UnitedHealth To Exit Georgia, Arkansas Exchanges

The company is pulling back on individual health plan marketplaces.

Minnetonka-based UnitedHealth Group plans to exit the business of offering individual health plans through health plan exchanges in 2017 for two southern states: Georgia and Arkansas. UnitedHealth did not announce the news, which was reported by Bloomberg on Friday.
UnitedHealth spokesman Tyler Mason confirmed to TCB that the media reports were accurate, but declined further comment. The company has already stated that it is weighing “to what extent it can continue to serve the public exchange markets in 2017,” according to a mid-November statement.
The federal Affordable Care Act has offered new markets for health plan providers by creating exchanges where individuals can select insurance from a variety of competing plans. But the business has proven to be more challenging than insurers expected.
After beginning by offering health plans through exchanges in just four states in 2014, UnitedHealth Group expanded its exchange business to 23 states in 2015 and then to 34 states in 2016, according to the company’s annual filing the U.S. Securities and Exchange Commission.
But in its mid-November announcement, UnitedHealth issued a statement citing the “continuing deterioration” of the individual exchange market. The company reported that its pre-tax earnings would take a $425 million hit for losses in the exchanges.
In its annual filing, the company outlined some of the challenges it has seen after its bullish expansion into exchanges:

“Recent data … has caused us to reconsider our long-term position in the individual public exchange market. We have seen lower consumer participation than we and others expected, lower government expectations for future consumer participation, declining performance in and accelerating failures of government-sponsored cooperatives and worsening of our own claims experience. …We are not pursuing membership growth and have taken a comprehensive set of actions (e.g., increased prices and eliminated marketing and commissions) to contain membership growth. By mid-2016 we will determine to what extent, if any, we will continue to offer products in the individual public exchange market in 2017.”
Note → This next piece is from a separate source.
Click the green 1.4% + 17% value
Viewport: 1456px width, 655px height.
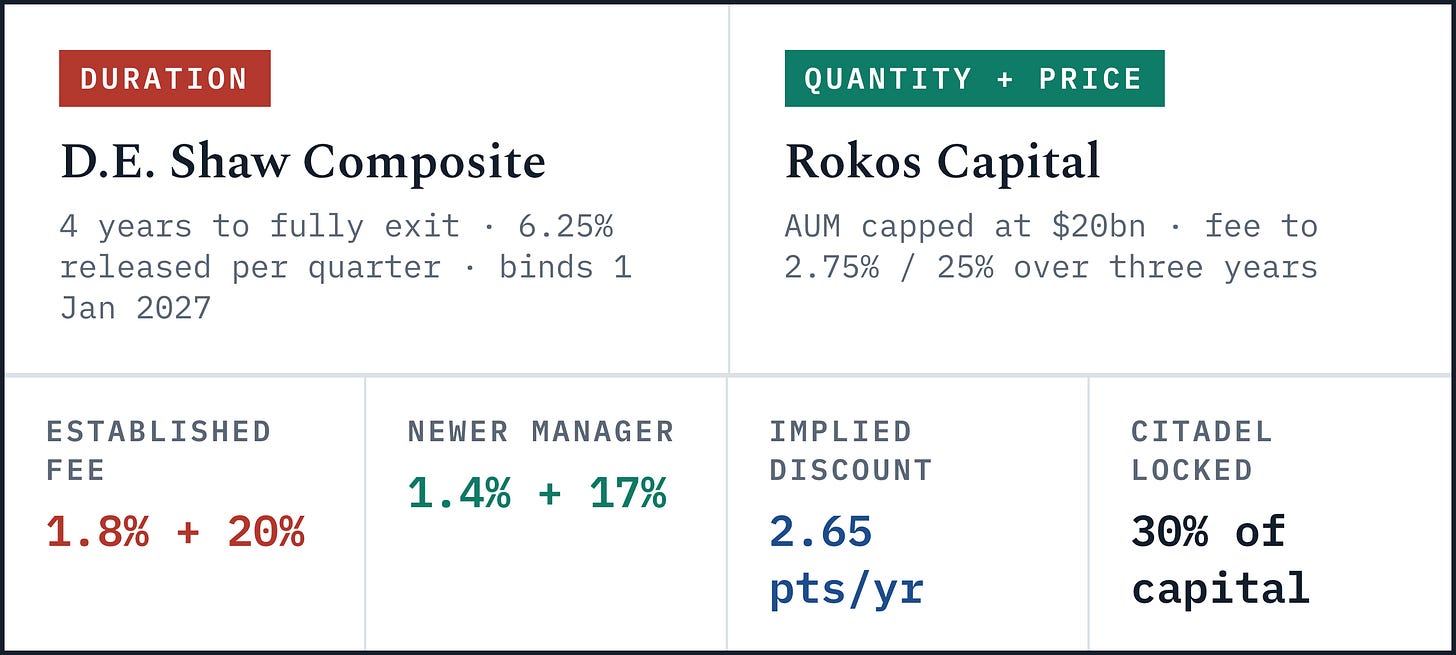pos(537,494)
UnitedHealth does not offer individual health plans through the state exchange in Minnesota.
“HMOs and health plans in Minnesota are required to be nonprofits,” noted Ross Corson, spokesman for the Minnesota Department of Commerce. UnitedHealth is a for-profit company.
The latest data from MNsure, the state’s health insurance exchange, shows the program’s enrollment breakdown among five different insurance options from November 1, 2015, through March 6: Blue Cross Blue Shield (28 percent), BluePlus (8 percent), HealthPartners (24 percent), Medica (19 percent) and UCare (21 percent). BluePlus is the HMO affiliate of Blue Cross Blue Shield.
But the health plan landscape continues to shift. Last week, Fairview Health Services and UCare announced plans to merge. Health care provider Fairview is also the sole owner of the PreferredOne health plan.
UnitedHealth Group is the largest publicly traded company in Minnesota by a wide margin. For 2015, the company reported revenue of $157.1 billion, which makes it more than twice as large as Minneapolis-based retailer Target Corp. UnitedHealth Group reported net income of $5.8 billion for 2015.
The company’s revenues keep climbing: its revenue is up 54 percent from the $101.9 billion that it reported in 2011. In its January earnings announcement, UnitedHealth affirmed its financial outlook for 2016: The company is expecting revenue to top $180 billion.